Work to complete » Would you repeat exactly the part of the listing below that runs from the line containing "жесткий групповой секс" down to the line containing "No thanks (130, 1488)", inclusive, and nothing else?

Available data »
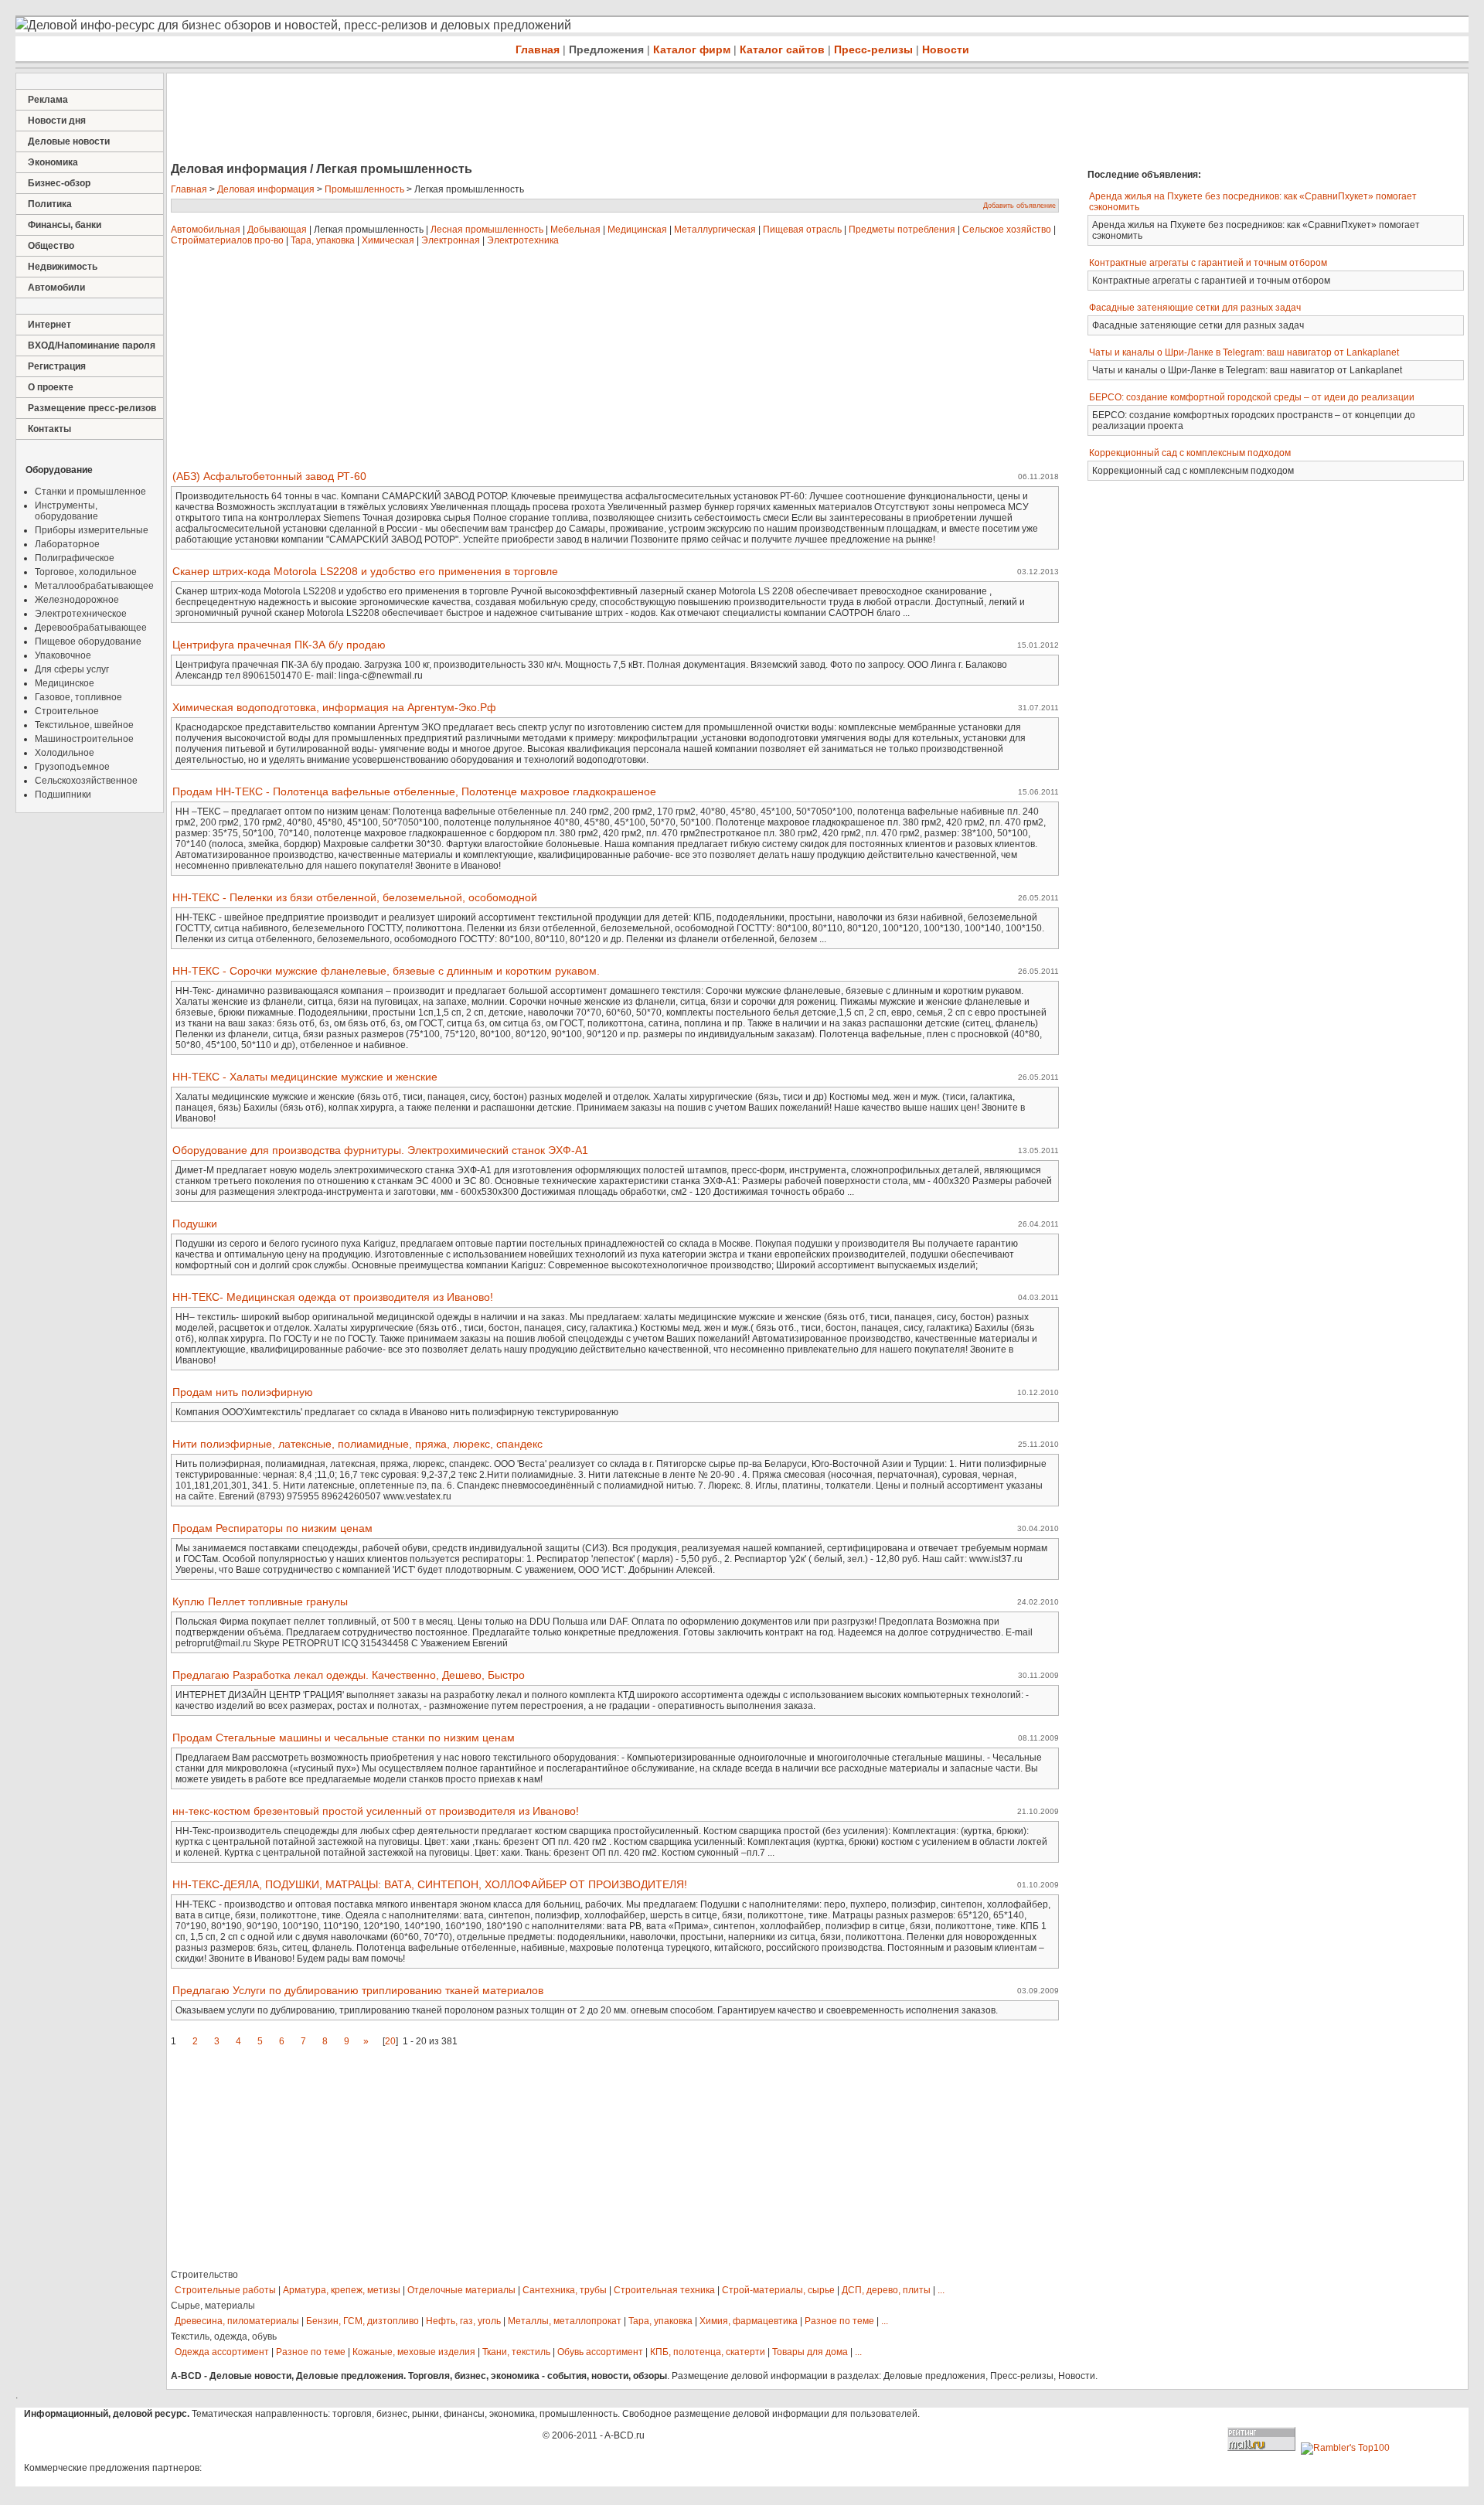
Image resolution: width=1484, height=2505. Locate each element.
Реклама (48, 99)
...
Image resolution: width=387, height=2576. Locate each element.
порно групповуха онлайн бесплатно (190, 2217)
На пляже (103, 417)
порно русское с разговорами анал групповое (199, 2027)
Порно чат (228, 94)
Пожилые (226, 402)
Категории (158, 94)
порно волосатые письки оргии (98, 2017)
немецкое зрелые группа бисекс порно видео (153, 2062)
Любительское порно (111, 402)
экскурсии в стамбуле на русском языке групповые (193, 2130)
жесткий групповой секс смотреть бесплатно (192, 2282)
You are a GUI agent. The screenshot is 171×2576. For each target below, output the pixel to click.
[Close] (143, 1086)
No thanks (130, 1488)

Result of this task »
жесткий групповой секс смотреть бесплатно (192, 2282)
You are a GUI agent. The screenshot is 171×2576. For each target below, output the pixel to click.
[Close] (143, 1086)
No thanks (130, 1488)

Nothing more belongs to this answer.